It was also our belated wedding anniversary so we decided to treat ourselves and go to Raffles for their famous cocktail, the Singapore Sling.
Again, we stepped off the pure path of backpacking, that gritty and character-forming experience of $1 meals and $1 beers (which was my desire when we embarked on this adventure in March). We fell in to temptation again, and found ourselves at the Long Bar in the Raffles Hotel. (I must atone for this one day by staying in a $1 dorm on a mattress of bed bugs, followed by a 30 hour bus journey with no air conditioning, no toilet and a TV that plays all the Police Academy movies on loop, at full volume (including the worst movie ever made, ‘Police Academy 7: Mission to Moscow’); only then may I perhaps salvage some credibility as a backpacker.)
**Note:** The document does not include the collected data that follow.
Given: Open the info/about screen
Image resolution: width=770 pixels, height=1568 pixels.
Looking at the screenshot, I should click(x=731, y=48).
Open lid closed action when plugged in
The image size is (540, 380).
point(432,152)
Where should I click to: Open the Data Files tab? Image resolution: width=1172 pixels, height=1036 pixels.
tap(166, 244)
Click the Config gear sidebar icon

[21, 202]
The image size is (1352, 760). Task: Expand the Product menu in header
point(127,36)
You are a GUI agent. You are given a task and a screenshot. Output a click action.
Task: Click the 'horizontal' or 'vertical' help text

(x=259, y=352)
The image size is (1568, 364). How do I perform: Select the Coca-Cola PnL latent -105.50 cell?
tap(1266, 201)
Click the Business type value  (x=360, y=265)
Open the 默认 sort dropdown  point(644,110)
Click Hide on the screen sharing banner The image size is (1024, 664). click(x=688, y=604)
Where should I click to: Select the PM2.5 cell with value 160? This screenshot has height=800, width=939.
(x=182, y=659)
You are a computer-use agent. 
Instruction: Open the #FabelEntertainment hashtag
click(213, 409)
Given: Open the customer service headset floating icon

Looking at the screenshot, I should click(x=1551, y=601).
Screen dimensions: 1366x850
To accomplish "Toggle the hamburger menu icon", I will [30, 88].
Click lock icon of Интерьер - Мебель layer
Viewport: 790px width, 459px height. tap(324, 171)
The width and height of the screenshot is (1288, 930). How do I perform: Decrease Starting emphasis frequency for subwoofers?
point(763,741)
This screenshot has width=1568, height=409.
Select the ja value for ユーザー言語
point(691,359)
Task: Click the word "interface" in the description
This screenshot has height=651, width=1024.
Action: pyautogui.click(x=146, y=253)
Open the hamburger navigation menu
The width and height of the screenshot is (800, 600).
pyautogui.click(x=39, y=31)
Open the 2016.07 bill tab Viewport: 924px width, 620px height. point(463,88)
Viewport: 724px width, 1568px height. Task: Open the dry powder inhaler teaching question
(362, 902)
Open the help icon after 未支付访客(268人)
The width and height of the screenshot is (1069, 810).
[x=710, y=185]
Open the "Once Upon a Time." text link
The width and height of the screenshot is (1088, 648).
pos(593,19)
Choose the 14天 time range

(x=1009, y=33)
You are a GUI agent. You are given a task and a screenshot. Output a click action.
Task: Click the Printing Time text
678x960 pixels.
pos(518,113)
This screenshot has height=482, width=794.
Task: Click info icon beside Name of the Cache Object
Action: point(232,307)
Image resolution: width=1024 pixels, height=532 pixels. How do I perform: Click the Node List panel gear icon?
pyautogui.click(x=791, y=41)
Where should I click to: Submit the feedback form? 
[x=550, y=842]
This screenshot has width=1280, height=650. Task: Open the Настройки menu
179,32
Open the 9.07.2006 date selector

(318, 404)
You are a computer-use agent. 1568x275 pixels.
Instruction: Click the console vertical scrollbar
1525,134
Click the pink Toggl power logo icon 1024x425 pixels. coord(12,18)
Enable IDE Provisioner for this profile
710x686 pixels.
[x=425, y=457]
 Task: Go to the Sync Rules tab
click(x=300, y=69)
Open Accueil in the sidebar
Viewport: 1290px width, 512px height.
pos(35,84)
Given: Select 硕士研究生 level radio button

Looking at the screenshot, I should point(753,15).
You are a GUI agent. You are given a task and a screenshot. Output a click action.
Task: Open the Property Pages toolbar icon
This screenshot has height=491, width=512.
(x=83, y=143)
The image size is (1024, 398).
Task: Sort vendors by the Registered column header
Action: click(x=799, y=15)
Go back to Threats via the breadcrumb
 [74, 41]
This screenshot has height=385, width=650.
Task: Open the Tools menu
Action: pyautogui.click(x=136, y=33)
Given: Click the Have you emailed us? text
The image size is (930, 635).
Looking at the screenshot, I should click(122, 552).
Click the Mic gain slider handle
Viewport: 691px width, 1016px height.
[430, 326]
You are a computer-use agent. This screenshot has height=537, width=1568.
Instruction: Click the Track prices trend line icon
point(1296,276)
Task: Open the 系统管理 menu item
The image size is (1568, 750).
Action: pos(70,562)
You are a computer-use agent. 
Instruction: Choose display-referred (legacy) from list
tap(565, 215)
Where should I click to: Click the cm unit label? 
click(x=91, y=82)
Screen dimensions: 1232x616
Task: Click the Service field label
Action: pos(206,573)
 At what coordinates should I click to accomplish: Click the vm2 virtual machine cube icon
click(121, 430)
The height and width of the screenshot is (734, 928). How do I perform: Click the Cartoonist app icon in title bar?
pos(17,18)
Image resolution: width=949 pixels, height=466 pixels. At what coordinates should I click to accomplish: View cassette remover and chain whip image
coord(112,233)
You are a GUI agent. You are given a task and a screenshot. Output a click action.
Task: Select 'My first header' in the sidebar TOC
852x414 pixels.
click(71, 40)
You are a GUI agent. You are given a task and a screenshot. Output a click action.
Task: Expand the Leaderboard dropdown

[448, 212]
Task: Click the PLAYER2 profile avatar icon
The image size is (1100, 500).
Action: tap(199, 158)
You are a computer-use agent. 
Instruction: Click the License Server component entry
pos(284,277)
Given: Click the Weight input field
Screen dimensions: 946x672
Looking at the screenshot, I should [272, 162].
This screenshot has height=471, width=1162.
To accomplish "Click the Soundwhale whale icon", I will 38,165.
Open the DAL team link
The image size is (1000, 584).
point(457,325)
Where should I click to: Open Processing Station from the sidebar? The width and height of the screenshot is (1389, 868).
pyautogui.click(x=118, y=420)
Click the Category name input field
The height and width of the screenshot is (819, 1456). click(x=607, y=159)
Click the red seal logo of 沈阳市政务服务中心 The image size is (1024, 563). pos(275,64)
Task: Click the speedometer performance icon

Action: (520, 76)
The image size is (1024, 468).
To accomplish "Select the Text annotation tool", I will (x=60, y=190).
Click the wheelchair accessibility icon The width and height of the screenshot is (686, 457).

The Singapore Sling is a pink cocktail which was created as a reaction to the unequal treatment of women. The women of Singapore, back in the day, were not allowed to drink alcohol in public. This was wrong both morally and commercially. Some of the biggest boozers I have known have been women.
So the appropriately named mixologist called Boon, invented a new drink that was pink and looked a lot like a soft fruity punch, but he added alcohol in the form of gin. He named it the Singapore Sling.
And the rest is … as they say …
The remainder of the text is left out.